*SUPPLIED INFORMATION*
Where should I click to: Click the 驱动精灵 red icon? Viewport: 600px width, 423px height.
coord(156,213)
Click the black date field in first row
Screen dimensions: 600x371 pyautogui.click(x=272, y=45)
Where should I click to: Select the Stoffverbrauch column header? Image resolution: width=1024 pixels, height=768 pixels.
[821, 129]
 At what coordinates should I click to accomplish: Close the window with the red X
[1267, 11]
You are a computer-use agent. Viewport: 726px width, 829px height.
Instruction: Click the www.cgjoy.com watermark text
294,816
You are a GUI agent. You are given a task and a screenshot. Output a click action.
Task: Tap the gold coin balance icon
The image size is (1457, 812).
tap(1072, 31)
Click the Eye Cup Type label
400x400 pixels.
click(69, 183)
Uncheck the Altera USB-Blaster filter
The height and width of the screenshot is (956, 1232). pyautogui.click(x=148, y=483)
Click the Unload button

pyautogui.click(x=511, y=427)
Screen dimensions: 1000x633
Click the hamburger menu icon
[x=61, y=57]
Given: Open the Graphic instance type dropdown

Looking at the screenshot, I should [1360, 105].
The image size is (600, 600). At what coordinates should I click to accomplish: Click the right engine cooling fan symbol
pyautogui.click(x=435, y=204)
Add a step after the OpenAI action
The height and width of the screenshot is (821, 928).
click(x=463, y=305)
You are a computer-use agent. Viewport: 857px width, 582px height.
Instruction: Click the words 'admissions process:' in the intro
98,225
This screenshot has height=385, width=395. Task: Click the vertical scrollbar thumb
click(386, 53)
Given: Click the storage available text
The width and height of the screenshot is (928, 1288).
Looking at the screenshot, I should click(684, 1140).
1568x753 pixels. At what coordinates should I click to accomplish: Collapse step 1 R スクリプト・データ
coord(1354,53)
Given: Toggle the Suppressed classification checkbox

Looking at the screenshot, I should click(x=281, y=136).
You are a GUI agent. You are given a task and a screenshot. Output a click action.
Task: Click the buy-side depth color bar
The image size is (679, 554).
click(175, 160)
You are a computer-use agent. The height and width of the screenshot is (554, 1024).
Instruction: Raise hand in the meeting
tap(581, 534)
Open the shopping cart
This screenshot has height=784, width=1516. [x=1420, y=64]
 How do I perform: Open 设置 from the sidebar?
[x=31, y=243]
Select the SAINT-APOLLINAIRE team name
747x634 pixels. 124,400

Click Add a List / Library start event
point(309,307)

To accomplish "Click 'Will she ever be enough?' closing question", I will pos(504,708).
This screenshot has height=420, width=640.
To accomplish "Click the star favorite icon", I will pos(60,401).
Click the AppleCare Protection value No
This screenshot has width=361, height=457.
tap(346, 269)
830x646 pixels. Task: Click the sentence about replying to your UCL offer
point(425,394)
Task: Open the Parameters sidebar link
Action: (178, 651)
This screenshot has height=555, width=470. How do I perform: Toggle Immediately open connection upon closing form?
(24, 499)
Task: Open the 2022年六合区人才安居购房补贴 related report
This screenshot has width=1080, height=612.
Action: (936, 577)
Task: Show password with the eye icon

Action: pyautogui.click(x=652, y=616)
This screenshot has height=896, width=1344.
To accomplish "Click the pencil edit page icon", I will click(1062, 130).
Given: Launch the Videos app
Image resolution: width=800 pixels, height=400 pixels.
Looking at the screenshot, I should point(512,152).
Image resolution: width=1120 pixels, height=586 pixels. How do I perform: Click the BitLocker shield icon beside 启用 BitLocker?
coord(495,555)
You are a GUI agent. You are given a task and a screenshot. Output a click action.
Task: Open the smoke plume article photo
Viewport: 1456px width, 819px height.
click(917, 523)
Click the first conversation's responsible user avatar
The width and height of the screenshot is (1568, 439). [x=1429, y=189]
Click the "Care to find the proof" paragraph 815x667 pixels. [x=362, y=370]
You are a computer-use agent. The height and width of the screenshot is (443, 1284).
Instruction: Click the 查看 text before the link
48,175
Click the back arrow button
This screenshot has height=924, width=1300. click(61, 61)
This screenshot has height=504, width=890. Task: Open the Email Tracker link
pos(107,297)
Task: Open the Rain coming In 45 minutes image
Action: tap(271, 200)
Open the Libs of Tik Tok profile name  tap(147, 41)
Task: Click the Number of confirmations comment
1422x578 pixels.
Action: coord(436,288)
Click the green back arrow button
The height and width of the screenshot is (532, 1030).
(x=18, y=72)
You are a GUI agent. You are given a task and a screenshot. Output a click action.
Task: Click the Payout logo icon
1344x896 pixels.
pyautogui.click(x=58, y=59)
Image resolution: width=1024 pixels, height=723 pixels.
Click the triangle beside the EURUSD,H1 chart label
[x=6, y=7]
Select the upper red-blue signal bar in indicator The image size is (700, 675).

*WHAT TO PRODUCE*
List every line of the items above that contains the word "button", matching its case exactly.

*EXERCISE ANSWER*
Click the Unload button
Click the back arrow button
Click the green back arrow button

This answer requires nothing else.